There are several ways to contribute. A contribution could happen both in the form of changes to the repository itself or through pull request reviews. Any kind of help would be appreciated.
In special, I'd like to highlight and bring attention to help in the form of:
- Fix of inconsistencies across languages
- Grammar and spelling corrections
- Improvement of source referencing (images, references, etc.)
- Incorrect, inconsistent or incomplete information fixes
- Pull request reviews
- Translation to other languages
- Consistency across languages over 100% correct grammar/spelling: It's better to have some grammar and spelling errors than having outdated or specialized content for a single language. Use Google Translate or similar tools when needed.
- Best practices in this guide should aim to help, not to set rule-following blindly standards: It's intended to provide resourceful guidelines to help people communicate in a better, concise and clear way. It's a mean to an end, not the end itself.
- One size does not fit all: A project, team or company standards and agreements may override common practices. People may not agree 100% with all practices and it's ok. These things should not led to add or remove a guideline. Helping people should.
- Native speakers are owners, but two heads are better than one: Pull request authors do the best they can, but this doesn't replaces a good review by another native speaker.
Feel free to propose improvements if you have.
Try to follow these guidelines when contributing. They're not rules and I'll not strictly enforce them, although I may ask you to adapt your contribution according to it.
Feel free to propose changes to the guidelines and use your best judgment.
- You may fork the project to make changes to the repository. See this Github guide explaining how to do it.
- Use English for commit messages, issues and pull requests (both description and discussions).
- Use the best practices described in the guide.
- Add
[PROPOSAL]
prefix to PR title when doing additions other than translations or corrections (e.g., #31) - Github editor usually suggests a commit message like "Update file", add a description of your change in the commit body or change the title.
- A good example: 7747659
It worth noting again that the best practices described in this guide are guidelines and not rules. I won't refuse your contribution nor nitpick your commit messages if you're not following them strictly. It aims to help.
- Make sure you're working in the most updated branch. Rebase your code and fix conflicts when needed.
- Make sure you've updated the Available languages section section in (and only in) README.md.
- Make sure you haven't included
Available languages
section in your translation (See #31).
Preferably, there should be at least 1 review from a native speaker. All pull requests will stay open for a few days waiting for a review help. Translations that didn't had a thorough review by a native speakers should be merged in a couple days, though.
All discussions should be resolved before a merge. Only code owners can do a merge. Native speakers have the authority to request changes in any pull request.

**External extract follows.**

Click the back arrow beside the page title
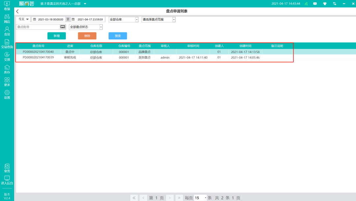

Everything that applies to a native speaker also applies to a fluent writer.
by @RomuloOliveira
I'm a Brazilian Portuguese native speaker still working on my English. I'll try to review all translations using Google Translate but a native speaker review is way more valuable.
I'll open pull requests for significant changes and proposals, but I may commit directly to the master branch for minor fixes or changes that do not affect translations' content.
Opinions and contents are my own and don't necessarily represent those of my current or former employers.
Helping people is priceless and I thank every and each of you that contributed to this guide.